Germany: Police carry out raids and arrests over far-right armed conspiracy

Far-right sympathisers have joined the Bundeswehr (German armed forces), as well as the police. Photo: CC/synaxonag

“Danger recognised – danger averted” was the intended message of last week’s German television and newspaper pictures. In what was probably the largest anti-terrorist operation in the history of the Federal Republic of Germany, on December 7, 3,000 officers searched 150 properties, confiscated weapons and arrested 25 people. So far, there are 54 suspects under investigation. The accusation: the right-wing extremists were planning a coup. But questions remain.

Admittedly, it was an illustrious gathering that was led away in handcuffs. Among them was Heinrich XIII Prince Reuss, a noble real estate dealer whose family was badly affected by the November Revolution of 1918, but who played an important role in Thuringia until the Second World War. Also among the party was a judge who sat in the Bundestag, the German parliament, for the far right-populist Alternative for Germany (AfD) for four years and only this year resumed her position at the Berlin Regional Court.
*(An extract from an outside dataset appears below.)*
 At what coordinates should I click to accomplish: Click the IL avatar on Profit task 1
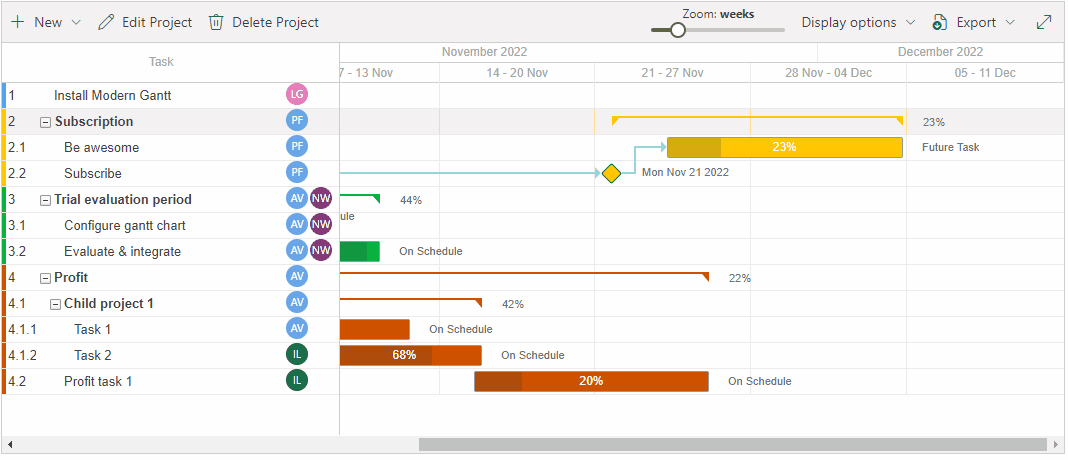click(297, 381)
There was also a soldier of the military’s Special Forces Command (KSK), and a former policeman, a former army officer and small businessmen … one could continue the list at length.

The magazine “Der Spiegel” said, almost astonished, that these were many people from high society. As if it was something new that many right-wing extremists come from the upper petty bourgeoisie.

Dangerous bunch

On the surface, the right-wing terrorists had few points of contact, at first: Heinrich XIII was angry about the fact that his efforts after 1990 to get back the lands of his ancestors expropriated by the former East-German Stalinist GDR were not very successful. That is why he joined the Reichsbürger (‘Citizens of the Reich’) movement which does not recognise the Federal Republic as legitimate and instead regards the German Empire (the ‘Second Reich’) formed in 1871 as the real German state. Thus Heinrich XIII sent letters to the villagers in Bad Lobeda telling them to order papers from him identifying themselves as ‘real’ Germans. This is not some kind of historic joke, many Reichsbürger look back fondly to an authoritarian imperial regime with limited voting rights and which imprisoned socialists and trade unionists.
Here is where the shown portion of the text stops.